Input the webroot for ikenie3.org: (Enter 'c' to cancel):/path/to/www.ikenie3.org

Select the webroot for www.ikenie3.org:
-------------------------------------------------------------------------------
1: Enter a new webroot
2: /path/to/www.ikenie3.org
-------------------------------------------------------------------------------
Select the appropriate number [1-2] then [enter] (press 'c' to cancel): 2

blog.ikenie3.orgのwebrootのパスを入力

Select the webroot for blog.ikenie3.org:
-------------------------------------------------------------------------------
1: Enter a new webroot
2: /path/to/www.ikenie3.org
-------------------------------------------------------------------------------
Select the appropriate number [1-2] then [enter] (press 'c' to cancel): 2

証明書検証

Waiting for verification...
Cleaning up challenges
Generating key (2048 bits): /etc/letsencrypt/keys/0000_key-certbot.pem
Creating CSR: /etc/letsencrypt/csr/0000_csr-certbot.pem

IMPORTANT NOTES:
 - Congratulations!

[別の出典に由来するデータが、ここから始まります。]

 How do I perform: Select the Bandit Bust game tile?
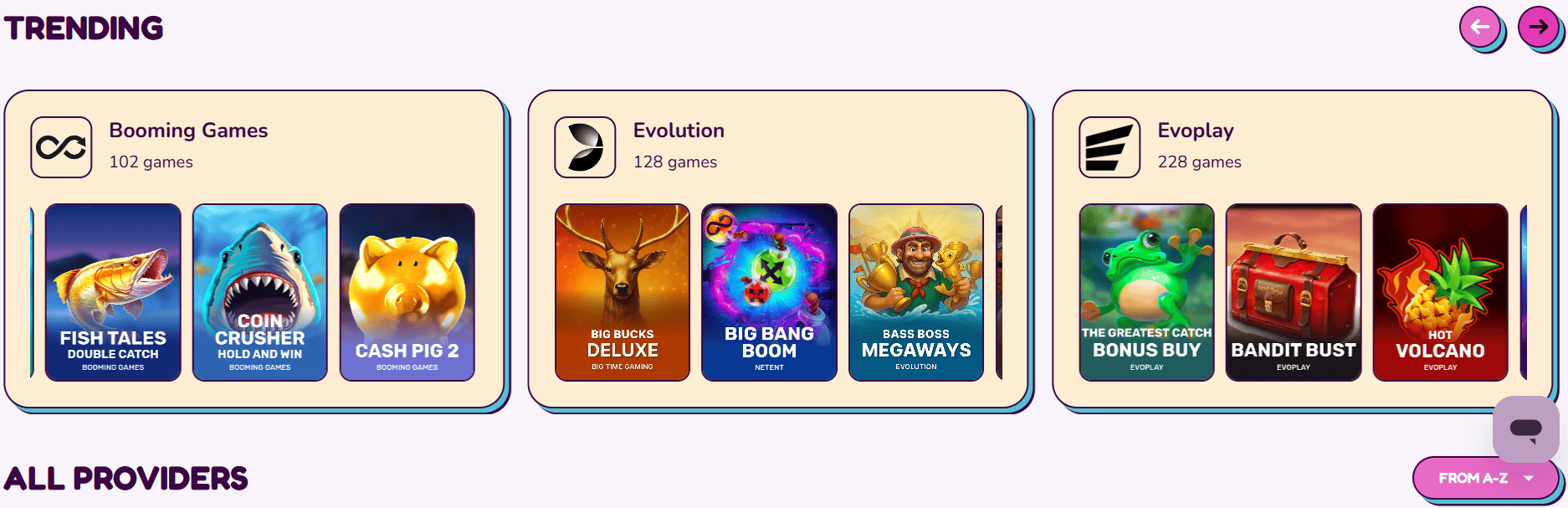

Your certificate and chain have been saved at
   /etc/letsencrypt/live/ikenie3.org/fullchain.pem. Your cert will
   expire on 2017-05-14. To obtain a new or tweaked version of this
   certificate in the future, simply run certbot-auto again. To
   non-interactively renew *all* of your certificates, run
   "certbot-auto renew"
 - If you lose your account credentials, you can recover through
   e-mails sent to org.ikenie3@gmail.com.
 - Your account credentials have been saved in your Certbot
   configuration directory at /etc/letsencrypt. You should make a
   secure backup of this folder now. This configuration directory will
   also contain certificates and private keys obtained by Certbot so
   making regular backups of this folder is ideal.
 - If you like Certbot, please consider supporting our work by:

   Donating to ISRG / Let's Encrypt:   https://letsencrypt.org/donate
   Donating to EFF:                    https://eff.org/donate-le

/etc/letsencrypt/live/ikenie3.org/fullchain.pem

に証明書ができました。

nginx再起動

# 設定ファイルのチェック
$ nginx -t

# nginxの再起動 しなくてもいい
$ /etc/init.d/nginx restart

敗因

証明書が切れていた敗因は、前回いろいろと設定したときにstandaloneモードで設定してしまっていた気がする。
standaloneモードで証明書を作成した場合、nginxが起動している場合はcertbot-autoコマンドがwebサーバを立てられずに失敗して終わるのかなと思っています。
次の証明書有効期限日は5/14ということなので、5/15に確認しようと思います。